The ability of maurotoxin to potently inhibit intermediate-conductance Ca2+-activated K+ channels has been confirmed in native cell systems. The Gardos channel in red blood cells exhibits biophysical and pharmacological properties similar to those of heterologously expressed IK1 channels (Christophersen, 1991; Ishii et al., 1997b). The current study has shown that maurotoxin potently inhibits the Gardos channel in red blood cells with an IC50 similar to that observed for IK1 channels. Intermediate-conductance, calcium-activated potassium channels encoded by IK1 are also expressed in human T lymphocytes, where they are believed to play an important role in the proliferative responses to antigenic and mitogenic stimuli (Cahalan et al., 2001). Indeed, expression of IK1 greatly increases after activation of T lymphocytes (Ghanshani et al., 2000). The current study has shown that maurotoxin potently and selectively inhibits IK1-mediated potassium currents in T lymphocytes, producing no inhibition of the voltage-dependent potassium current, which is encoded by Kv1.3 (KCNA3) in these cells. The absence of inhibition of Kv1.3 potassium currents by maurotoxin in lymphocytes distinguishes it from another scorpion toxin, charybdotoxin, which blocks both IK1- and Kv1.3-mediated potassium currents in these cells (Rader et al., 1996).

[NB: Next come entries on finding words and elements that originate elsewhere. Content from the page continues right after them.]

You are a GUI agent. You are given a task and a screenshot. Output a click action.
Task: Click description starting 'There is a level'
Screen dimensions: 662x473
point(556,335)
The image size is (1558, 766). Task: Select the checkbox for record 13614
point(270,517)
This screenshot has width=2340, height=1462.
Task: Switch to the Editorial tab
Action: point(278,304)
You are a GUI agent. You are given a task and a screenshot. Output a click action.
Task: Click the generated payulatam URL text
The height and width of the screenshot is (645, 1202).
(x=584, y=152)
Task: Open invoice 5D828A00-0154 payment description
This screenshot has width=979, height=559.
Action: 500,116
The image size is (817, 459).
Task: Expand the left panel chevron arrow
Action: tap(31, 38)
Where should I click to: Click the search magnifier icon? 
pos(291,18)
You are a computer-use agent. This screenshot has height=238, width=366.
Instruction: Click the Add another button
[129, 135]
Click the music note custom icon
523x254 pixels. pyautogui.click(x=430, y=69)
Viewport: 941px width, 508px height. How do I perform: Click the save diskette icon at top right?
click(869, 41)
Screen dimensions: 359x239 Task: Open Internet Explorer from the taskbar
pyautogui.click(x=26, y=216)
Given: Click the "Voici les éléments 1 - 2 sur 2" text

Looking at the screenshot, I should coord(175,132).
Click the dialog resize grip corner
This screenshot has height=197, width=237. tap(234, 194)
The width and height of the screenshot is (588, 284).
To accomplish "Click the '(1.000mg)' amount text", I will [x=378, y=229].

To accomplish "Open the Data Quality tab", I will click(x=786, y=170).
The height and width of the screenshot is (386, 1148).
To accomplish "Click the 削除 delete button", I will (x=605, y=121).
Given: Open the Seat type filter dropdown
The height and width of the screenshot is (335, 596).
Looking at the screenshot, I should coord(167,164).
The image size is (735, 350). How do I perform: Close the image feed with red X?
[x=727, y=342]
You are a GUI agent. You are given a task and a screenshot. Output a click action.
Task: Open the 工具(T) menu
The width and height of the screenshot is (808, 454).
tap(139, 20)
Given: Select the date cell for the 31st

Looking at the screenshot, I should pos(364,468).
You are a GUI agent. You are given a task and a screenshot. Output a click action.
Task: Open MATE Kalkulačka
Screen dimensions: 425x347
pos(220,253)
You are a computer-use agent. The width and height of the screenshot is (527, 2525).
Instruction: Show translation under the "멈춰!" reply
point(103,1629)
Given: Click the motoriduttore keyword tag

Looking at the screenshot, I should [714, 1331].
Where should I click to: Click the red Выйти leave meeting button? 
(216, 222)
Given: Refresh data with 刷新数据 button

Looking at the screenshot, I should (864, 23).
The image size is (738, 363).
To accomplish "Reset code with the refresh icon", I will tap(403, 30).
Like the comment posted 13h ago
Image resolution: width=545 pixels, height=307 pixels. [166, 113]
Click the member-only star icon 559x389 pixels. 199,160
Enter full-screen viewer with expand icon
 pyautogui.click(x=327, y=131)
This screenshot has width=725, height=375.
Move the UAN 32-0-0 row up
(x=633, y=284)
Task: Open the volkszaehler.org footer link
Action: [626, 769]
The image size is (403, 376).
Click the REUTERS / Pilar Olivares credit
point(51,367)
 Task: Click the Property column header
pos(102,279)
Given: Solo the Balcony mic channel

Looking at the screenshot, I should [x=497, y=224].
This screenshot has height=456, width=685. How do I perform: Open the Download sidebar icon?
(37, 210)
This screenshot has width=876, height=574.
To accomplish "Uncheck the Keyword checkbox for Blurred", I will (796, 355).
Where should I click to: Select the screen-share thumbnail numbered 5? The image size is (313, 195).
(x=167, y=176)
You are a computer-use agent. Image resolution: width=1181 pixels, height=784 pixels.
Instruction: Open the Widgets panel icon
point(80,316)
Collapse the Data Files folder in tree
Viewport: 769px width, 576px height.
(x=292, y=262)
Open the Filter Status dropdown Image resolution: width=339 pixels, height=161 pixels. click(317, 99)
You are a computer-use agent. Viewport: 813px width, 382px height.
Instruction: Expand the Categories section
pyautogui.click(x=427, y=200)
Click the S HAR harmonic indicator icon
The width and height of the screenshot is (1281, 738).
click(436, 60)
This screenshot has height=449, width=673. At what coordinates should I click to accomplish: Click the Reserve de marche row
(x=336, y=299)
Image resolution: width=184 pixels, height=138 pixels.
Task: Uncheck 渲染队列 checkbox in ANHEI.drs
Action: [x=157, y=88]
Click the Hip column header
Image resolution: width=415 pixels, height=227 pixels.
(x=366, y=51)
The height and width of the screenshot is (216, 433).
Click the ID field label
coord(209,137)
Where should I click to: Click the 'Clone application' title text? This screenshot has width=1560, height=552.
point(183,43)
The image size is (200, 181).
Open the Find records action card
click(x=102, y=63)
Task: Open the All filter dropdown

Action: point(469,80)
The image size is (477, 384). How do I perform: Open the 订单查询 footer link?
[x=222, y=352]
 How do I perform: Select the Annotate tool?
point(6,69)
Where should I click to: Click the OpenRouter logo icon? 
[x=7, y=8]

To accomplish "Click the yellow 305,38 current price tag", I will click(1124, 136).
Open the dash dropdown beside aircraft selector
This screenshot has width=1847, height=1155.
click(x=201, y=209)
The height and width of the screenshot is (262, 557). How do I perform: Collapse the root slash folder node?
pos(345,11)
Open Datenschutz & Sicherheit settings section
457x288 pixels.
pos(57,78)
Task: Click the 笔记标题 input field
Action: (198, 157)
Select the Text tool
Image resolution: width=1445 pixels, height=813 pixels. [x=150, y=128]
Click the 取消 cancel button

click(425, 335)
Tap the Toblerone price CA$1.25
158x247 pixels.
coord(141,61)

The absence of inhibitory activity of maurotoxin against Kv1.3 voltage-dependent potassium channels found in this study was also observed for the related Kv1.1 potassium channel. In marked contrast, maurotoxin was found to be a very potent inhibitor of the Kv1.2 potassium channels expressed in mammalian cells. The inhibition of Kv1.2 is consistent with previous studies performed in oocytes (Kharrat et al., 1996). However, these same studies also observed inhibition of Kv1.1 and Kv1.3 channels by maurotoxin, albeit with a lower potency. The reason for the discrepancy between mammalian cell and oocyte effects of maurotoxin on Kv1.1 or Kv1.3 is unclear, although similar potency differences have been reported for block of these channels by other scorpion toxins (Mourre et al., 1999).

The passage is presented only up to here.